Despite the continuous evolution of vectors, particularly at the genomic level, and the increasing tumor specificity achieved, it is clear that the overall efficacy of OV therapy needs to be improved. One aspect of significant concern is the delivery method, which needs to be designed in a way to enhance viral bioavailability and viral dissemination throughout the tumor. An excellent delivery tool would provide a shield to immunoneutralization and would also increase virus bystander-killing potency by enhancing tumor-cell infection. Another approach to improve oncolytic efficacy is to enhance the replication capacity of tumor-selective viral strains to achieve better tumor penetration.
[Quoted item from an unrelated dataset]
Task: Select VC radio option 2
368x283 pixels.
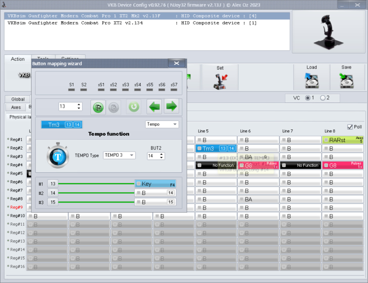Action: (x=323, y=98)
The challenges observed to date show that the more bioengineering modifications a virus is subjected to, the less potent it becomes in relation to its wild type. There is no genomic manipulation thus far that has been able to increase potency. As such, after safety and tumor specificity have been developed, it is about time for future work to show an increase in killing power of safe vectors.

Conclusion

Oncolytic vectors are very diverse, and their development has evolved to establish tumor selectivity and safety. For cancers with dismal OS rates, virotherapy represents a promising therapeutic platform for further evaluation. A broader array of clinical studies evaluating OV is anticipated in the years to come. In particular, combinations of virotherapies with immunotherapies, such as immunocheckpoint inhibitors and standard cytotoxic chemotherapies, will be of particular interest. More tailored, precision-medicine-informed approaches will likely also constitute an area of future exploration. A number of challenges are yet to be addressed to allow for the realization of the full potential of OV. These include drug delivery of vectors to tumors with sequestration in normal tissues/organs, ability to overcome/avoid host immunoresponse to allow for repeated dosing, and ability to enable systemic administration of vectors to permit broader adaptation of these therapies. The framework to address these challenges and explore the myriad available opportunities has been laid, and as such, a brave new era awaits this burgeoning field.

Disclosure

The authors report no conflicts of interest in this work.